Problem statement>
From the text below on bias in AI, return the passage starting with "A University of" and going on through "than black people.", copied word for word.

Text provided>
□ □ □ □ □

As its advocates have espoused for generations now, technology aims to improve how humans live, work and have fun.
Technology can also hinder that progress, particularly when bad actors or design flaws make machines work in ways that don’t help humans. Those shortcomings have been evident with AI technology, like machine learning algorithms, which, instead of preventing bias, have advanced the prejudices held by humans.
From a chatbot that unleashed racially insensitive tweets to an algorithm that predicted crime based on race, these AI-supported programs have behaved just as imperfectly as people. But several new tools propose to end bias in AI, while observers in and out of the tech industry call for human designers to go a step further and be more mindful of what they create.
Biases Found in Machine Learning Algorithms
The algorithms of machine learning, natural language processing (NLP) and other foundational elements of AI supposedly operate outside the boundaries of human imperfection. AI programs promise to neutrally screen job candidates, handle loan applications, predict criminal activity and make other decisions that are subject to human biases. But a string of discoveries has shown many programs — even those designed to perform seemingly frictionless tasks — can’t make objective or even good “choices.”
A University of Massachusetts study revealed that many NLP algorithms are programmed with only natural English, decreasing its ability to detect dialects. Many widely used NLP tools identify African-American English as “not English” at higher rates than expected.
A ProPublica investigation of a software that was designed to detect future criminals found that its algorithms were more likely to falsely flag black defendants as candidates to again commit crimes, wrongly labeling them as reoffenders at almost twice the rate as white defendants. The software also mislabeled white people as low risk more often than black people.
Tech giants were not immune to AI-produced biases. An MIT study found IBM visual recognition technology had an error rate of 34.7 percent when identifying women with darker skin tones, while the error rate for identifying that same group of people with Microsoft technology was 20.8 percent. And as CNBC observed, Facebook and YouTube could stand to learn a lesson from Microsoft, whose Twitter chatbot generated racist and anti-Semitic tweets in 2016; two years later, both social media platforms came under fire for offering offensive content in their search bars.

□ □ □ □ □

Dataset content>
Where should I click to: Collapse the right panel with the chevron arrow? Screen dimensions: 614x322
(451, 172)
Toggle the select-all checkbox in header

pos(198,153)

□ □ □ □ □

Response below>
A University of Massachusetts study revealed that many NLP algorithms are programmed with only natural English, decreasing its ability to detect dialects. Many widely used NLP tools identify African-American English as “not English” at higher rates than expected.
A ProPublica investigation of a software that was designed to detect future criminals found that its algorithms were more likely to falsely flag black defendants as candidates to again commit crimes, wrongly labeling them as reoffenders at almost twice the rate as white defendants. The software also mislabeled white people as low risk more often than black people.